> _SOURCE RECORDS_:
——

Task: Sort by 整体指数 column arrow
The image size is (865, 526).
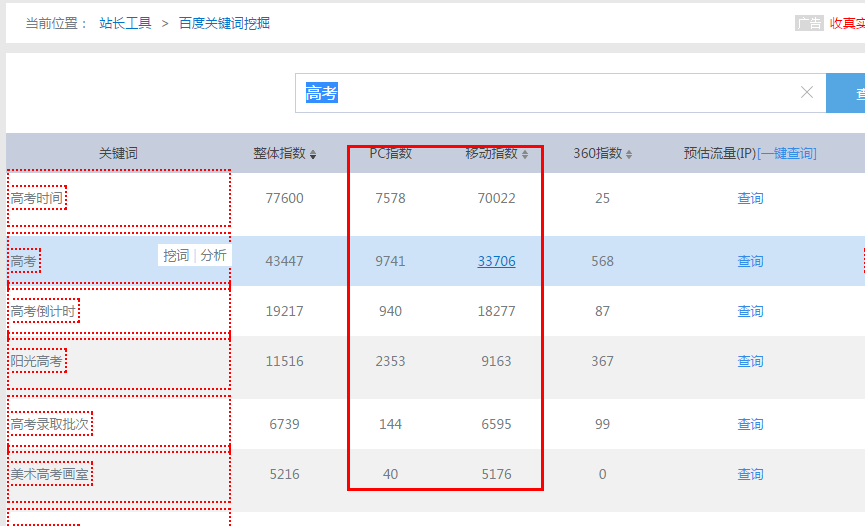Action: point(313,154)
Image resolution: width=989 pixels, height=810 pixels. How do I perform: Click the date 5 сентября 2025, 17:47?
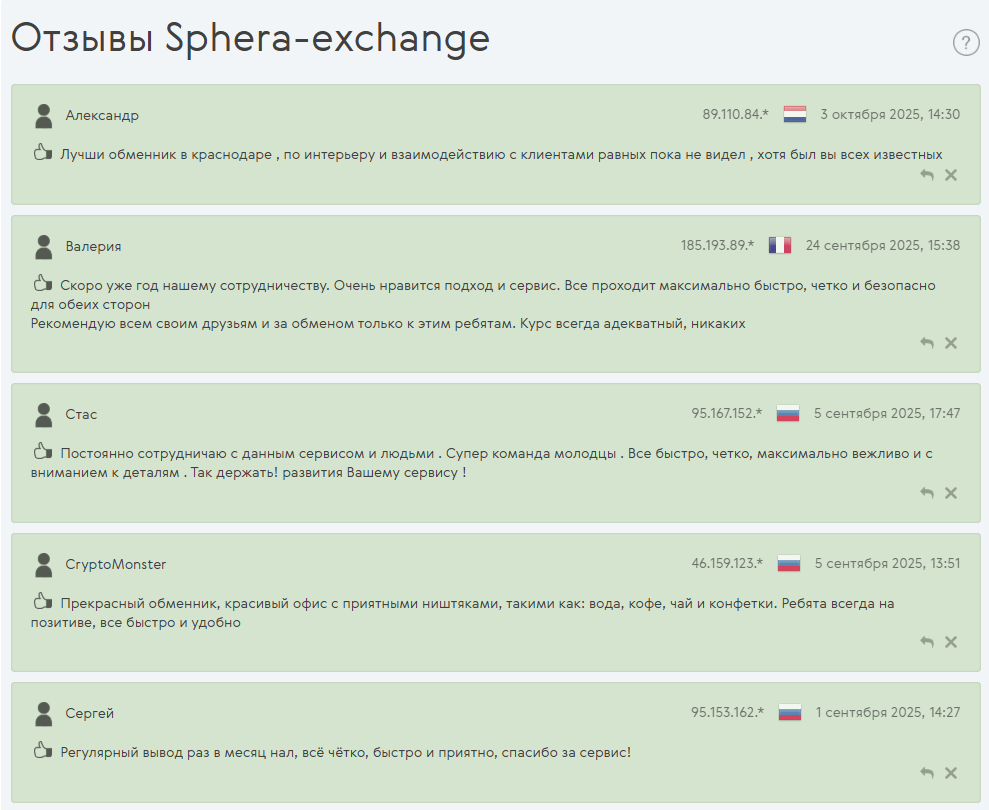tap(887, 413)
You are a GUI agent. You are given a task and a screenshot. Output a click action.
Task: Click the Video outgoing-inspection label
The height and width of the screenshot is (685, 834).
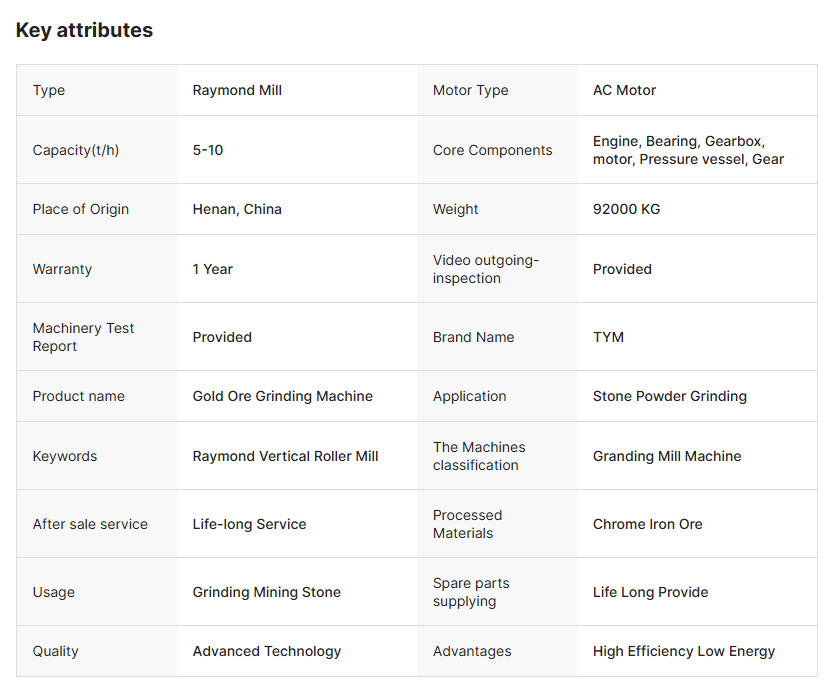[x=486, y=269]
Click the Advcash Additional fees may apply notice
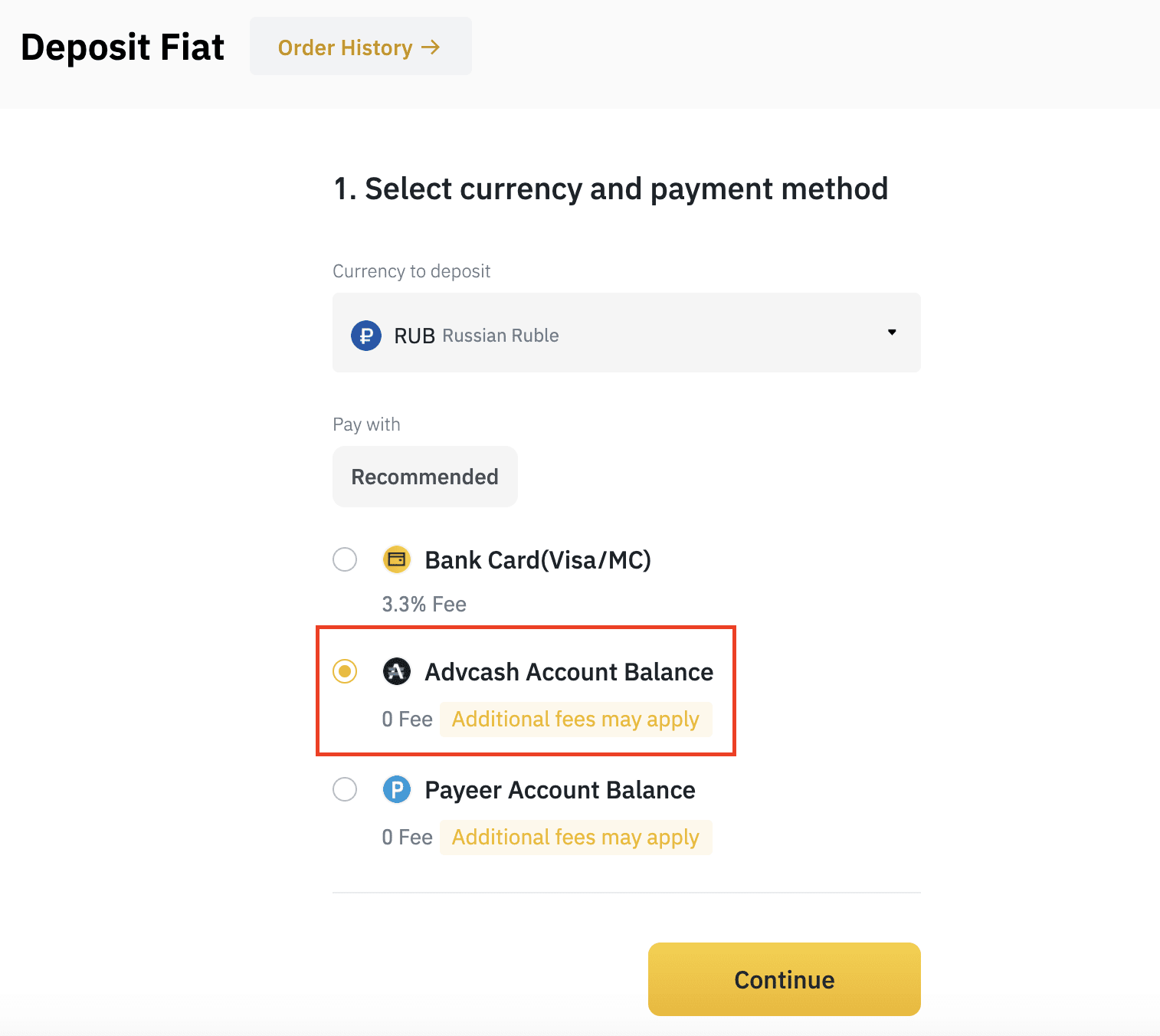 click(576, 720)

——

Pull out the lines of the records starting at the line that contains "You are a GUI" and ending at the last line of the records, and leave the pictures out.

You are a GUI agent. You are given a task and a screenshot. Output a click action.
Task: Click the Video outgoing-inspection label
The height and width of the screenshot is (685, 834).
[x=486, y=269]
Click the Advcash Additional fees may apply notice
 click(576, 720)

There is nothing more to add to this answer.